Repeat word for word the opening stretch of the entries, from the first line through the line containing "the upload button".

**Pixel coordinate grounding data:**

*** Begin section ***

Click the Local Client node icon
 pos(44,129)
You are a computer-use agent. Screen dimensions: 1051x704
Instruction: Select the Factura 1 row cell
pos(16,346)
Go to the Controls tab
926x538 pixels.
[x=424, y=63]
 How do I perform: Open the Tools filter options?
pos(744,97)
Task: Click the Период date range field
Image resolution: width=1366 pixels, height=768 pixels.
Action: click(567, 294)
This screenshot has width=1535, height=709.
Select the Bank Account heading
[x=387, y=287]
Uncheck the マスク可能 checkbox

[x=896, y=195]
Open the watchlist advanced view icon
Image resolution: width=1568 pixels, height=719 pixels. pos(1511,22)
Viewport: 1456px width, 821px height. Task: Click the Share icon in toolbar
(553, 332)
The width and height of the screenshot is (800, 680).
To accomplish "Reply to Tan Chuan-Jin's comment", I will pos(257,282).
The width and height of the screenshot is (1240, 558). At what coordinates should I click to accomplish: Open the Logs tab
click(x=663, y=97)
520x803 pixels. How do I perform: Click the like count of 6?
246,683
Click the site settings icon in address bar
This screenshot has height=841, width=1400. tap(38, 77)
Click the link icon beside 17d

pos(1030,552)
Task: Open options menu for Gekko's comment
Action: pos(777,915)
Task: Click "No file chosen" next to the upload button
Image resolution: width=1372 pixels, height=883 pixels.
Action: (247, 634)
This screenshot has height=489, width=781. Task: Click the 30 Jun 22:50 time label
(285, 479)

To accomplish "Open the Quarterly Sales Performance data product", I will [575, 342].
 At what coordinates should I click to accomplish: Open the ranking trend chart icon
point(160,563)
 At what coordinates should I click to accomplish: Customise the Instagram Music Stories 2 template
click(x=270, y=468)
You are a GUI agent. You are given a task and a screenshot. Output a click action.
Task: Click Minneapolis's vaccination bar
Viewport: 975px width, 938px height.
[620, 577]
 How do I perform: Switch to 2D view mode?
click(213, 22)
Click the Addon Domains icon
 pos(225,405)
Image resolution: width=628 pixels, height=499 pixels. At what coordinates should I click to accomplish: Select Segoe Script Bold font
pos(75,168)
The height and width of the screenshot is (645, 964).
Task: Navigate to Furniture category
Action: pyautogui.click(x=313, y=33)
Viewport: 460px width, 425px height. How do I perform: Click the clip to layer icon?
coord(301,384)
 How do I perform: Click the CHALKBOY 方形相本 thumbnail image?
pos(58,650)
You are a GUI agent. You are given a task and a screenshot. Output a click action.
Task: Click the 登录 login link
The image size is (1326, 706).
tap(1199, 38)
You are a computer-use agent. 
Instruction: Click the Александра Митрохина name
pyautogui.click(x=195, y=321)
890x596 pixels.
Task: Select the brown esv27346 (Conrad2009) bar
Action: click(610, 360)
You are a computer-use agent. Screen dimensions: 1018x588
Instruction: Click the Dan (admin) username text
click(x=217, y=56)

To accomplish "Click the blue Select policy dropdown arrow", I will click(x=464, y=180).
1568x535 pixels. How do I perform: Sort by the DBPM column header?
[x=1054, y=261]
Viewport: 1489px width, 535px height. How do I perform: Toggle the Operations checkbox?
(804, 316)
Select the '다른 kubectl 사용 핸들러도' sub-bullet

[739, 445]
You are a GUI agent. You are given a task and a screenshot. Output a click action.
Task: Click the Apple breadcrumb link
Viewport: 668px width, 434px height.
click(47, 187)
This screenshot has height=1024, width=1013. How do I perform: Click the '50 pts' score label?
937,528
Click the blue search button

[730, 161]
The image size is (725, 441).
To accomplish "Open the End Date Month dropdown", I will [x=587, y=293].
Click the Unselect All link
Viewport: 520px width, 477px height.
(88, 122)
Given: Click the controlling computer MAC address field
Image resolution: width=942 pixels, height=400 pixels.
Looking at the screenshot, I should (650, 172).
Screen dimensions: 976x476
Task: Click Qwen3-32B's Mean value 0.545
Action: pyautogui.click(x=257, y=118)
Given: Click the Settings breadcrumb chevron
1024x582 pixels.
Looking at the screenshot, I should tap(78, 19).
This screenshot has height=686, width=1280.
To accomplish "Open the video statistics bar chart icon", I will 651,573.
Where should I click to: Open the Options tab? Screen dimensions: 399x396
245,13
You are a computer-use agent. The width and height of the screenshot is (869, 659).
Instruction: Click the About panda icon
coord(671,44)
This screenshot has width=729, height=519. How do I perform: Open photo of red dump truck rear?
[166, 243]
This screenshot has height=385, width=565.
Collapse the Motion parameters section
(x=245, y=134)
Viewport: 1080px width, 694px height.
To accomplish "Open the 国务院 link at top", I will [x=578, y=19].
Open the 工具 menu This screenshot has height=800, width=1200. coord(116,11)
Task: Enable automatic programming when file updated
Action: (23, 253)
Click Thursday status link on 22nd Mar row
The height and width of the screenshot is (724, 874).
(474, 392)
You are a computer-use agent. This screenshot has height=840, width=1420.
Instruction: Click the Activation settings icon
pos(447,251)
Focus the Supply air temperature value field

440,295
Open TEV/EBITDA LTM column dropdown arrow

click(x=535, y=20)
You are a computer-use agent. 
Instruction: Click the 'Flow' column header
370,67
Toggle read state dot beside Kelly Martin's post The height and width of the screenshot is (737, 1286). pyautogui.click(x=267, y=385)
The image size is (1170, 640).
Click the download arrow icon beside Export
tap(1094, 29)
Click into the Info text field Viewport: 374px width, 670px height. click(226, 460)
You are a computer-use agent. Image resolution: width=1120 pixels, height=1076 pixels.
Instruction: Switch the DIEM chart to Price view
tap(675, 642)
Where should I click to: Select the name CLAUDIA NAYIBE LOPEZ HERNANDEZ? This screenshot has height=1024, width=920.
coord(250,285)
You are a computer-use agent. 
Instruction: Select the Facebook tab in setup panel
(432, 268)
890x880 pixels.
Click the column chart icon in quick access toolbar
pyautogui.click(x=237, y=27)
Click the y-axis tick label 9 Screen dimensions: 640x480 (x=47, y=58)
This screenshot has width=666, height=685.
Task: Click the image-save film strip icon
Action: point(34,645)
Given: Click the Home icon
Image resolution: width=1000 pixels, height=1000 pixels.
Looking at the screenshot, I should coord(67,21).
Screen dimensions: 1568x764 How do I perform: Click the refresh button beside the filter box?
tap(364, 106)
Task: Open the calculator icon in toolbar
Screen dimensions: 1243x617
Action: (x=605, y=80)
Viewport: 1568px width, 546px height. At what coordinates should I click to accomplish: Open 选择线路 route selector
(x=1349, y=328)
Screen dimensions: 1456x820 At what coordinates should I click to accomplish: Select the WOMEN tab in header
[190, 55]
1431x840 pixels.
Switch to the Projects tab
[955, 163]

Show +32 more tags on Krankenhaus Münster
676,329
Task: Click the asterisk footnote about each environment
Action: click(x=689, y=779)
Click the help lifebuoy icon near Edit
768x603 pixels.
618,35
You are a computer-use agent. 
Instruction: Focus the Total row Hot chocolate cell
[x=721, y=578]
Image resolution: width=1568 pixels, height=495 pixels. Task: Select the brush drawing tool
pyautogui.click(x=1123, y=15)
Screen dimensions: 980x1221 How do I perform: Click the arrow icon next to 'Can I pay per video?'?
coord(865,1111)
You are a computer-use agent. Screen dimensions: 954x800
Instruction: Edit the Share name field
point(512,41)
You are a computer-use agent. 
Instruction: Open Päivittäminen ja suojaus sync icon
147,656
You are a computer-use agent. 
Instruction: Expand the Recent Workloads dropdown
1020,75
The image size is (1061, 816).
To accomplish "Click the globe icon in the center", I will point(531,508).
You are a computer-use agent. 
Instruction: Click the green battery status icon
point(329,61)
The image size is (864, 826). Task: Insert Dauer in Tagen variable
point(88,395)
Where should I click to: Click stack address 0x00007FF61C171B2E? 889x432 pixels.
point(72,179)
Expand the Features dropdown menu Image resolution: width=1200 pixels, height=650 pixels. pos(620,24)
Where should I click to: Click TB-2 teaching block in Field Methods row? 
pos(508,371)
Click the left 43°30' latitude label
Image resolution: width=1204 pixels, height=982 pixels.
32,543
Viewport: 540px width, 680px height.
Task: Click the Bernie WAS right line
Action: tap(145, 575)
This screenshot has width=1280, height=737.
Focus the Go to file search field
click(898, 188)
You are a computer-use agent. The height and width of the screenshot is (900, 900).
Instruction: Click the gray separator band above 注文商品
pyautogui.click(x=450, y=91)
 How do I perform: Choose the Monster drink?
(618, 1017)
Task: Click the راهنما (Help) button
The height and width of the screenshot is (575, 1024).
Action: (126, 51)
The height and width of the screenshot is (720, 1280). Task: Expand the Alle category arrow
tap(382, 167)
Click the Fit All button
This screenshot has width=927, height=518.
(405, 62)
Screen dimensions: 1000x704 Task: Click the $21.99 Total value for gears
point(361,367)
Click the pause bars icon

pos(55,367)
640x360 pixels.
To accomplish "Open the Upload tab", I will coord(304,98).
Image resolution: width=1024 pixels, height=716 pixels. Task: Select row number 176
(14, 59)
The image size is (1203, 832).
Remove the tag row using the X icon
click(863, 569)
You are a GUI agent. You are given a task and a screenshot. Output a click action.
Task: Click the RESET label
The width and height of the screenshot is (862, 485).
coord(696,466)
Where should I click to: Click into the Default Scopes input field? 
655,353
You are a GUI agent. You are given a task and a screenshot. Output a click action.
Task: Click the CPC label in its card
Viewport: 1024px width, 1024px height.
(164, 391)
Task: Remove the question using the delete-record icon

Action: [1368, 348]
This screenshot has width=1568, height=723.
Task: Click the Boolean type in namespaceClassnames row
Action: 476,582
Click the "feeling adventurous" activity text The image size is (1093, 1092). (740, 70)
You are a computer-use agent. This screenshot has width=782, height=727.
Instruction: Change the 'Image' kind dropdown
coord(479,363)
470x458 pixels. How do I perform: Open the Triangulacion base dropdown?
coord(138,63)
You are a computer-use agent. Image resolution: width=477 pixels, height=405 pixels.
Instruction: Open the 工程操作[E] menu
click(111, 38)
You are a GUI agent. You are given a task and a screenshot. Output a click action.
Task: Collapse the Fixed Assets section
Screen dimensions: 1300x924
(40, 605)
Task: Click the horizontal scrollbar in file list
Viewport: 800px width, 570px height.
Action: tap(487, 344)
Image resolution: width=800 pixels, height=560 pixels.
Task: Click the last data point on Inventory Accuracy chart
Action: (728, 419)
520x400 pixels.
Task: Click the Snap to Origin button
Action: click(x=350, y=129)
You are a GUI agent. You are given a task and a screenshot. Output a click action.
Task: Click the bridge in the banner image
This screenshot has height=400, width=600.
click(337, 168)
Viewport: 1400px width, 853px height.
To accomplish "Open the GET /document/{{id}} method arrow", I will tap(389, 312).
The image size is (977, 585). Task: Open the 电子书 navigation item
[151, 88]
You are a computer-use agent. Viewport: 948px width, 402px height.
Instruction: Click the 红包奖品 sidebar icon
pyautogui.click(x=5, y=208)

*** End section ***

**RESPONSE TO THIS TASK:**
Click the Local Client node icon
 pos(44,129)
You are a computer-use agent. Screen dimensions: 1051x704
Instruction: Select the Factura 1 row cell
pos(16,346)
Go to the Controls tab
926x538 pixels.
[x=424, y=63]
 How do I perform: Open the Tools filter options?
pos(744,97)
Task: Click the Период date range field
Image resolution: width=1366 pixels, height=768 pixels.
Action: click(567, 294)
This screenshot has width=1535, height=709.
Select the Bank Account heading
[x=387, y=287]
Uncheck the マスク可能 checkbox

[x=896, y=195]
Open the watchlist advanced view icon
Image resolution: width=1568 pixels, height=719 pixels. pos(1511,22)
Viewport: 1456px width, 821px height. Task: Click the Share icon in toolbar
(553, 332)
The width and height of the screenshot is (800, 680).
To accomplish "Reply to Tan Chuan-Jin's comment", I will pos(257,282).
The width and height of the screenshot is (1240, 558). At what coordinates should I click to accomplish: Open the Logs tab
click(x=663, y=97)
520x803 pixels. How do I perform: Click the like count of 6?
246,683
Click the site settings icon in address bar
This screenshot has height=841, width=1400. tap(38, 77)
Click the link icon beside 17d

pos(1030,552)
Task: Open options menu for Gekko's comment
Action: pos(777,915)
Task: Click "No file chosen" next to the upload button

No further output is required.